LLMs have rapidly grown in size, with some containing hundreds of billions of parameters – variables that plays a crucial role in determining a model’s performance – that can train on massive datasets, and include such models as OpenAI’s GPT-4, Google’s BERT family and Lambda, Anthropic’s Claude, Meta’s Llama-2 and Microsoft’s Orca, which includes 13 billion parameters.

However, despite LLMs gaining the lion’s share of attention, a lot of work is being done around small language models (SMLs), which train on smaller datasets, have fewer parameters, can be used for more domain-specific cases and offer the promise of being able to run on smaller systems.

Google, earlier this month, ran out its Gemini family of models that includes Gemini Nano, which has either 1.8 billion parameters (for Nano-1) or 3.25 billion (Nano-2). The models are designed to run on smaller devices like Google’s Pixel 8 smartphones.

Microsoft and Phi

For its part, Microsoft over the past several months has unveiled several SLMs under the “Phi” brand, including Phi-1 (1.3 billion parameters) and Phi-1.5, which also has 1.3 billion parameters but with a focus on “common sense reasoning and language understanding” and can perform as well as models that are five-times larger, according to Microsoft Research.

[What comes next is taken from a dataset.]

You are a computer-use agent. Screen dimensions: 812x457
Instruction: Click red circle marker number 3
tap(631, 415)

The IT giant this week released Phi-2, a 2.7 billion-parameter SLM that the company says can match or outperform models that are 25-times larger, due to innovations around model scaling and training data curation. That includes models like Mistral, with 7 billion parameters, and Llama-2, with 13 billion, as well as the 70 billion-parameter Llama-2 on such “multi-step reasoning tasks” as coding and math.

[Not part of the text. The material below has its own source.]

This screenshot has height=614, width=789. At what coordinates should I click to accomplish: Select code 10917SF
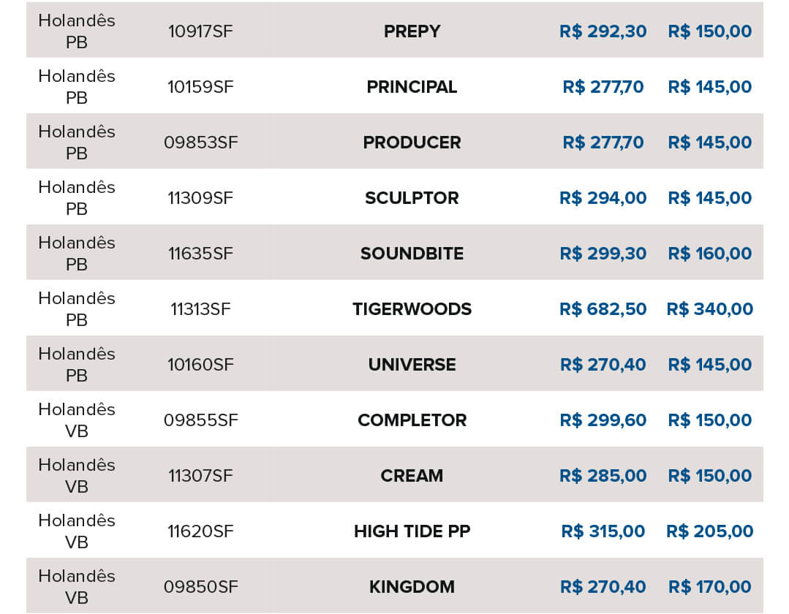[x=200, y=31]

It also matches or outperforms Google’s Gemini Nano-2.

“Phi-2 outperforms other existing small language models, yet it’s small enough to run on a laptop or mobile device,” Microsoft Research wrote on X (formerly Twitter).

The smaller model fits in with a push throughout the industry to find ways to make the vast capabilities of generative AI that are now mostly in larger systems or in the cloud available locally on PCs or other mobile devices.

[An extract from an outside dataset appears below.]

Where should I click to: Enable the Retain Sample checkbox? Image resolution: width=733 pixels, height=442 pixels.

Lots of Capabilities in a Small Package

The rapid growth “in the size of language models to hundreds of billions of parameters has unlocked a host of emerging capabilities that have redefined the landscape of natural language processing,” Senior Researcher Mojan Javaheripi and Sébastien Bubeck, partner research manager, with Microsoft Research wrote in a blog post. “A question remains whether such emergent abilities can be achieved at a smaller scale using strategic choices for training, e.g., data selection.”

Microsoft looked at two areas when working to scale the capabilities of SLMs, including the training data, Javaheripi and Bubeck wrote. The company used a mixed that included synthetic datasets designed to teach the model such concepts as common-sense reasoning and general knowledge in such areas as science, daily activities, and theory of mind. That was augmented by “carefully selected web data that is filtered based on educational value and content quality,” they wrote.

The researchers also embedded the knowledge of the smaller Phi-1.5 model in Phi-2 to help scale the smaller model’s capabilities.

“This scaled knowledge transfer not only accelerates training convergence but shows clear boost in Phi-2 benchmark scores,” they wrote.

A Lot of GPUs and Tokens for Training

Training for Phi-2 was run on 96 Nvidia A100 GPUs and took 14 days, using 1.4 trillion tokens – units of text or code – from multiple passes on a mixture of synthetic and web datasets for both natural language processing (NLP) and coding.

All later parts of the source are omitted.